Aim of the task –
Write out exactly the lines between the line containing "Task: Delete the" and the end of the records, counting both ends, and leave out all pictures.

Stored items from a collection
****************

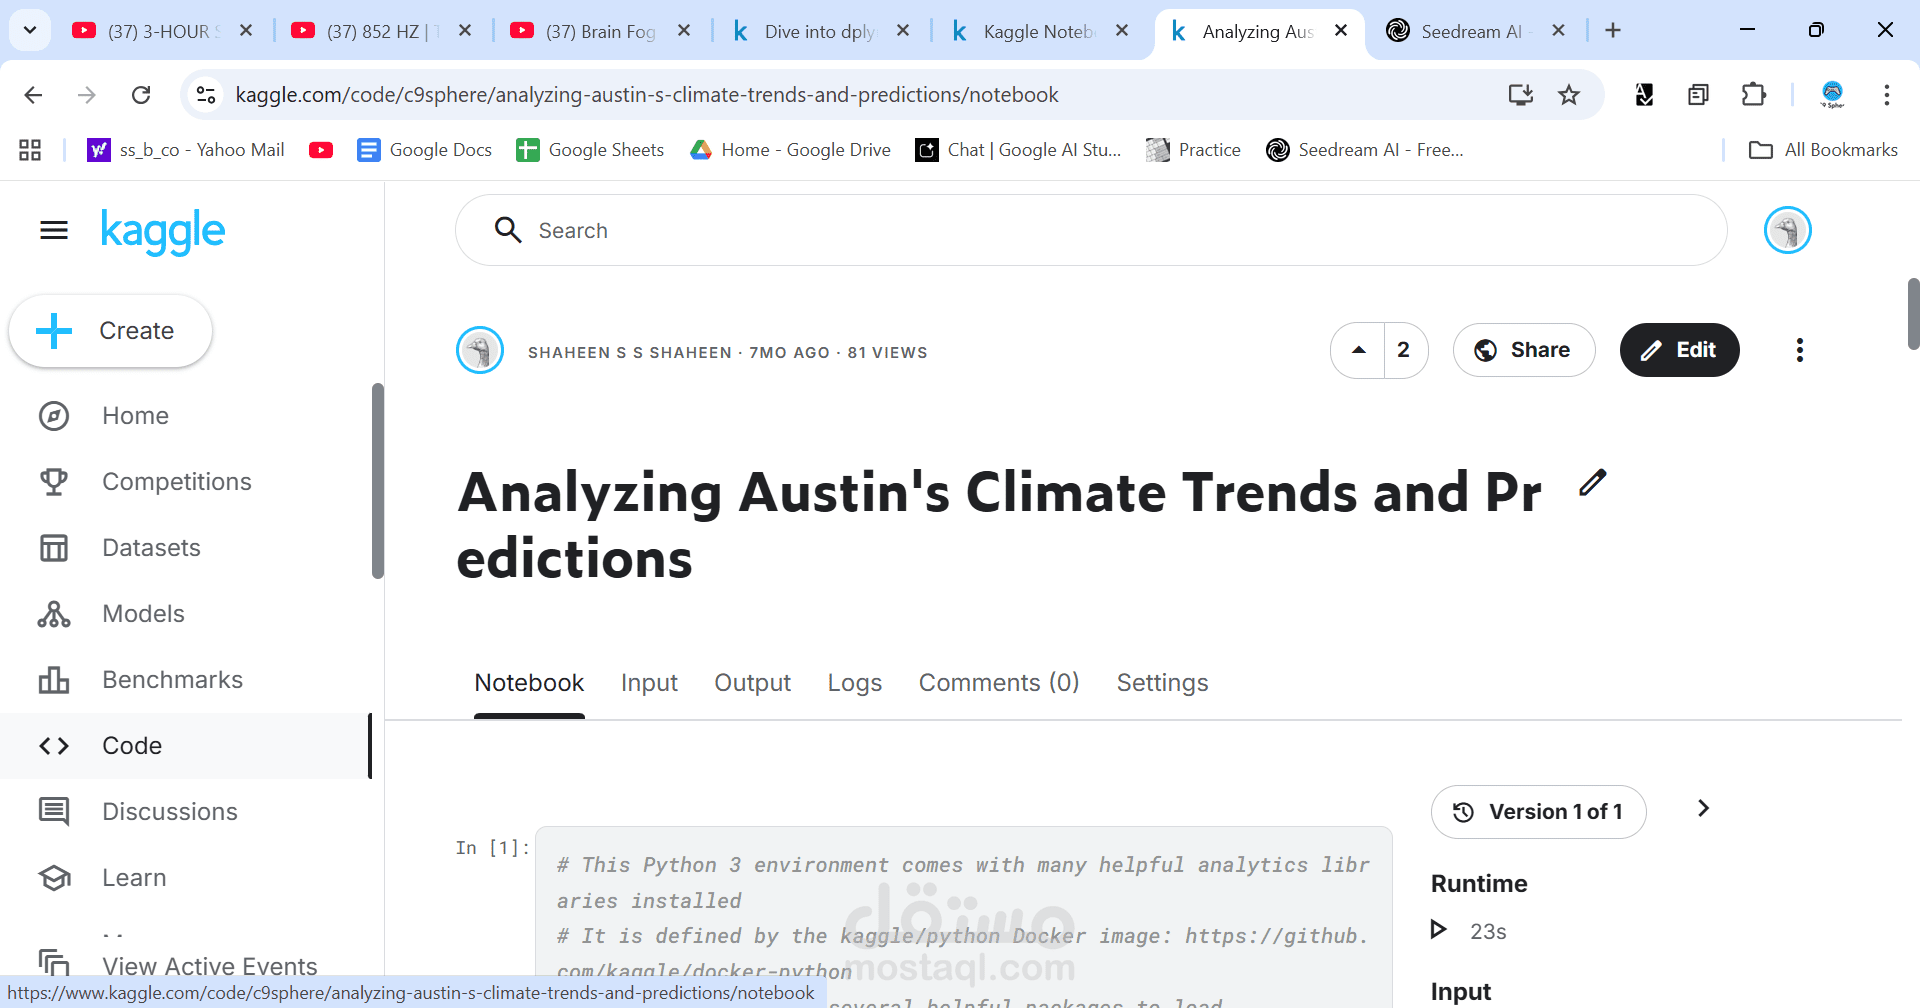The width and height of the screenshot is (1920, 1008).
Task: Click the Edit notebook button
Action: [1679, 350]
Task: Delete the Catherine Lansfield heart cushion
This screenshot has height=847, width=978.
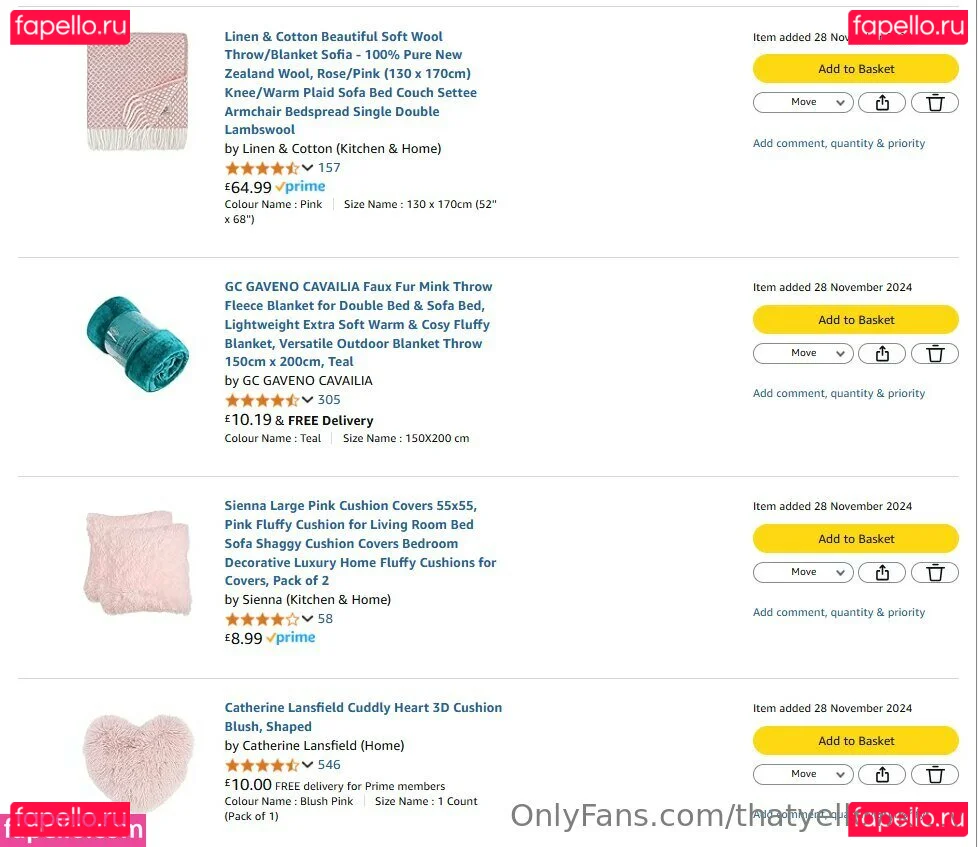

****************

Exercise result –
Task: Delete the Catherine Lansfield heart cushion
This screenshot has height=847, width=978.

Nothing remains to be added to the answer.